Entries giving target coordinates:
------------------------------

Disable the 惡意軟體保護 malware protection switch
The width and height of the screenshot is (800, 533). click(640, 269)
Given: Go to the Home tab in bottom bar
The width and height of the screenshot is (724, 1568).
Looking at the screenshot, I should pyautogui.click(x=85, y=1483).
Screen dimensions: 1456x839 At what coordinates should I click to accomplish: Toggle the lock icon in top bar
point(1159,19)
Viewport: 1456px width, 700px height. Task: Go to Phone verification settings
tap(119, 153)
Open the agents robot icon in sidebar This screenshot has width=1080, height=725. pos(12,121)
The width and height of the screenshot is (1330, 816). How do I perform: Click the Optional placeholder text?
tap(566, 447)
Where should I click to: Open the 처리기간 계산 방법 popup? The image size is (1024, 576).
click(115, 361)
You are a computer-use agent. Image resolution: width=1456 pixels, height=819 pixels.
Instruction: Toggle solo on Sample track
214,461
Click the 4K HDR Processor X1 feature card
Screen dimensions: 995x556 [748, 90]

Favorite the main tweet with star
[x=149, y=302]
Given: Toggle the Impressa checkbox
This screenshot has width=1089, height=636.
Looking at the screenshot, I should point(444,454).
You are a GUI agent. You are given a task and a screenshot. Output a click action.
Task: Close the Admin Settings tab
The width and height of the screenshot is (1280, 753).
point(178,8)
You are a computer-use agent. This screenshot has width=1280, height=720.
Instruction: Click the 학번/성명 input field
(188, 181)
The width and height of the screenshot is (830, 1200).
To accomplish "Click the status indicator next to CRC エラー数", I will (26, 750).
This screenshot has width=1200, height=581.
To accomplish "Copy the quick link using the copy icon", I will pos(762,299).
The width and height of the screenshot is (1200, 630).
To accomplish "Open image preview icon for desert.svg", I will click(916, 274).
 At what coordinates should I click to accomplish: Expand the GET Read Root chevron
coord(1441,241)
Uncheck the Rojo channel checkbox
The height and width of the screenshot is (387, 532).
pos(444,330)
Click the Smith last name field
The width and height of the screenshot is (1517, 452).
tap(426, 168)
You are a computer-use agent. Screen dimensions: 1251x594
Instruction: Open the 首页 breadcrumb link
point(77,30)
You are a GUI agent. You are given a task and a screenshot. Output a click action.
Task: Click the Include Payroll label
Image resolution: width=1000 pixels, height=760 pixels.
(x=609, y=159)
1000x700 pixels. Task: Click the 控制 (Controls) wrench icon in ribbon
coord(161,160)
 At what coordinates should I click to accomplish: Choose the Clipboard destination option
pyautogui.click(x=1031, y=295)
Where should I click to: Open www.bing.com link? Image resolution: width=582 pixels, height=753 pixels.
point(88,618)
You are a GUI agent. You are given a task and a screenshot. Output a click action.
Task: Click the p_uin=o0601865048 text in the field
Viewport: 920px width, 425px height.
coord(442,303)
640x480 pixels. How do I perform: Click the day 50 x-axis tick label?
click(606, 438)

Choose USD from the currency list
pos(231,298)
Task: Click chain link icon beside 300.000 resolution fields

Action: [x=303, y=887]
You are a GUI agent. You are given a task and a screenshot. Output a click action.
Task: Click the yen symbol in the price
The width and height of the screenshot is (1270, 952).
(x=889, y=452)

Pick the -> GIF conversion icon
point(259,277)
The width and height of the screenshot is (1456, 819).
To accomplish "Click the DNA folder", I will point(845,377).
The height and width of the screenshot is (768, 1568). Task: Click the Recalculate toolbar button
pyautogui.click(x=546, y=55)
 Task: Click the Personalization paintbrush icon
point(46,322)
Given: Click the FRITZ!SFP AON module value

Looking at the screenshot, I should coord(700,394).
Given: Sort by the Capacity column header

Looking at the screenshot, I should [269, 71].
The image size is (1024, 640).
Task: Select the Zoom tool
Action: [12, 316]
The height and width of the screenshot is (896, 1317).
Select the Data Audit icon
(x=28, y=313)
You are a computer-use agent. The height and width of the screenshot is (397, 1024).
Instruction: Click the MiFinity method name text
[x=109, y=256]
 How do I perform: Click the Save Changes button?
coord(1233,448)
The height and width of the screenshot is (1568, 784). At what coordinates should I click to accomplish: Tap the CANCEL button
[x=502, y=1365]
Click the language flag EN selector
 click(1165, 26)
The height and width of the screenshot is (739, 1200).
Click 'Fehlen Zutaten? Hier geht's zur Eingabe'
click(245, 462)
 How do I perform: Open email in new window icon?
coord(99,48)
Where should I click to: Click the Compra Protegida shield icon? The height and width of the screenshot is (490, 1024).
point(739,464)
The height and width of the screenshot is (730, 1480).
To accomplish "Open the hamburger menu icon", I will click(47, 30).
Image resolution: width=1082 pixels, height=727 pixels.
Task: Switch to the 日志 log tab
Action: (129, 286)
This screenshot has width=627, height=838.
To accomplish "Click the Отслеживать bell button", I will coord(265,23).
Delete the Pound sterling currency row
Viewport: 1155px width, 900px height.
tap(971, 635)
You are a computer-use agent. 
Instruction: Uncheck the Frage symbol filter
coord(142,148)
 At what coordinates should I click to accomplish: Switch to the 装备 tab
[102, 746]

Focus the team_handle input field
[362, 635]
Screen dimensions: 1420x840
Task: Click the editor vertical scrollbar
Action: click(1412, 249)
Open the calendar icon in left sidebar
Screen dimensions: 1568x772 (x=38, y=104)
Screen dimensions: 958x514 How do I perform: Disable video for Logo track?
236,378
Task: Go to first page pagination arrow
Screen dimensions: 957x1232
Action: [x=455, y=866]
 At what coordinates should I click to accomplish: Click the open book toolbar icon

------------------------------

Requirement:
Please rewrite the stretch of records from the line containing "You are a computer-use agent. Screen" through the line containing "(x=609, y=159)", replacing "Payroll" with "Benefits" and changing nothing else.

Correct output:
You are a computer-use agent. Screen dimensions: 1251x594
Instruction: Open the 首页 breadcrumb link
point(77,30)
You are a GUI agent. You are given a task and a screenshot. Output a click action.
Task: Click the Include Benefits label
Image resolution: width=1000 pixels, height=760 pixels.
(x=609, y=159)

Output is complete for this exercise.